Et le groupe en formation fourmille d’initiatives, dans les activités de transformation – fruits séchés, épices, condiments, miel, céréales aromatisées, savons, bougies de cire d’abeille… Hakima Elhanni étale une chatoyante collection de poudres de légumes en pot, et tend alentour une poignée de copeaux sucrés. Les papilles des goûteurs sont en échec. Sourire jubilant de la jeune paysanne : « C’est de la pastèque séchée ! » Raja Jbali, présidente de THM, est admirative. « Je n’en avais jamais vu… Elles avancent bien plus vite qu’on ne le supposait, elles apprécient tellement la formation ! »

Elles : parce qu’au sein du groupe, les femmes sont nettement majoritaires, et motrices. « Elles expérimentent artisanalement à la maison, développent dans leur coin des petites gammes de produits, cherchent des solutions sur YouTube et TikTok. Elles ont parfaitement compris l’intérêt de travailler en réseau, pour partager les efforts, échanger, se renforcer. » Toutes sont membres de coopératives, une nouvelle est même en cours de constitution, à l’initiative d’Hakima Elhanni. « Elles veulent gagner les supermarchés, impatientes de trouver des débouchés – presque trop ! Il faut parfois les retenir, on n’a même pas le temps d’aller leur chercher des financements… »

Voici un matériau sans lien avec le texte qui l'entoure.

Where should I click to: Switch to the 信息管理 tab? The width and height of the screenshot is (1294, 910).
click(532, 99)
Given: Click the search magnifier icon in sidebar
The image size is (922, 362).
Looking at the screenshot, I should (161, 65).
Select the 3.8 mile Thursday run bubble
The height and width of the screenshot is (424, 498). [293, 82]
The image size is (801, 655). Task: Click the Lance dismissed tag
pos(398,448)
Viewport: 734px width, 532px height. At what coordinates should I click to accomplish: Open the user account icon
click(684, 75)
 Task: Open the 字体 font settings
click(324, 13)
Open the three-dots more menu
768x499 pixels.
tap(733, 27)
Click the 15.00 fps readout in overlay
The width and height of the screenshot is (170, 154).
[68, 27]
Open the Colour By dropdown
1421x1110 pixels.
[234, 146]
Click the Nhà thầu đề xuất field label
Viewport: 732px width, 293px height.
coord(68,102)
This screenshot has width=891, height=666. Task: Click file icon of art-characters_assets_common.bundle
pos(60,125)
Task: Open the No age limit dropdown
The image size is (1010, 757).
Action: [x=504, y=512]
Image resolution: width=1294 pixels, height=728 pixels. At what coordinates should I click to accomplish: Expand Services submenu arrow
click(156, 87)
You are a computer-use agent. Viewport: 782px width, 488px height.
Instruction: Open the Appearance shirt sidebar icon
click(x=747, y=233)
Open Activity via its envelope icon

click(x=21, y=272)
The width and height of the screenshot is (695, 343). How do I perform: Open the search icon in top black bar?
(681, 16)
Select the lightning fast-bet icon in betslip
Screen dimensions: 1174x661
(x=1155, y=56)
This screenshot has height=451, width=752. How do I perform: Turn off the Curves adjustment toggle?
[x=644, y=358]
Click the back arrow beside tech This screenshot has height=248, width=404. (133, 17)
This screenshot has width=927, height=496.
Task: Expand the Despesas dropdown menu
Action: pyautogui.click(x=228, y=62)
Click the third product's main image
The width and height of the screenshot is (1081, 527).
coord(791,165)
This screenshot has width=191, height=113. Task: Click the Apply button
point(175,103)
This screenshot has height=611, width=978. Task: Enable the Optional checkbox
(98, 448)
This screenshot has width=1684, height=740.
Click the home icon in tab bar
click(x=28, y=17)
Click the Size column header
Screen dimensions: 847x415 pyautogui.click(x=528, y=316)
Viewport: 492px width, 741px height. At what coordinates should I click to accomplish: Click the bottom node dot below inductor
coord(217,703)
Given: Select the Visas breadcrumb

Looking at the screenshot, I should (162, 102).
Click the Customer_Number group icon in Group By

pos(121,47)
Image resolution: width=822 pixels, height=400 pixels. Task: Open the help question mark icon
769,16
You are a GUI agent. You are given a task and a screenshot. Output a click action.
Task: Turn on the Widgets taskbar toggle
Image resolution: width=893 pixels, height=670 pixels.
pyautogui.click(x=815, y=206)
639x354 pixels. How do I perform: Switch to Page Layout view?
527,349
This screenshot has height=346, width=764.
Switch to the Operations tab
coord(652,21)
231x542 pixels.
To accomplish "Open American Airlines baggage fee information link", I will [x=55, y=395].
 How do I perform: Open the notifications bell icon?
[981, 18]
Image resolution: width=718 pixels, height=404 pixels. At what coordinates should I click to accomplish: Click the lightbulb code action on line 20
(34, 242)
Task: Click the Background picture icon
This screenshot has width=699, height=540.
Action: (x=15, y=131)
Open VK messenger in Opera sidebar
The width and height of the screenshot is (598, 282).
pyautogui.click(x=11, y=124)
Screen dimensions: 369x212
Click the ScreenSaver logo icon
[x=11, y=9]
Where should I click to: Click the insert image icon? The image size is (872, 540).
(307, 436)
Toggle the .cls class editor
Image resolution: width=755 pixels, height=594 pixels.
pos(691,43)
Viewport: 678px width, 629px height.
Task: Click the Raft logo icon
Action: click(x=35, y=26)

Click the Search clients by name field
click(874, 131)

Abdallah Madrani, l’un des administrateurs de THM met lui aussi le doigt sur l’enjeu qui monte. « Il faut se poser les bonnes questions en amont. Par exemple, pour une culture d’arachide, pourra-t-on la pratiquer en agroécologie de bout en bout ? Et quid des contraintes de la commercialisation ? » Conditionnement, étiquetage, communication, et surtout, respect des normes sanitaires, réputées très strictes au Maroc. « La question d’une labellisation est également en réflexion », indique Raja Jbali. Pas le logo national « Bio Maroc », très marqué export, plutôt le label privé Système participatif de garantie (SPG) du Réseau des initiatives agroécologiques marocaines (Riam), qui coalise une petite centaine de fermes autour de Rabat, Casablanca et Marrakech, et avec lequel les trois partenaires de la formation ont des accointances. « Le SPG n’est pas encore très répandu, mais il offrirait un bon point de départ pour l’apprentissage du marché par nos agroécologues », renchérit Raja Jbali.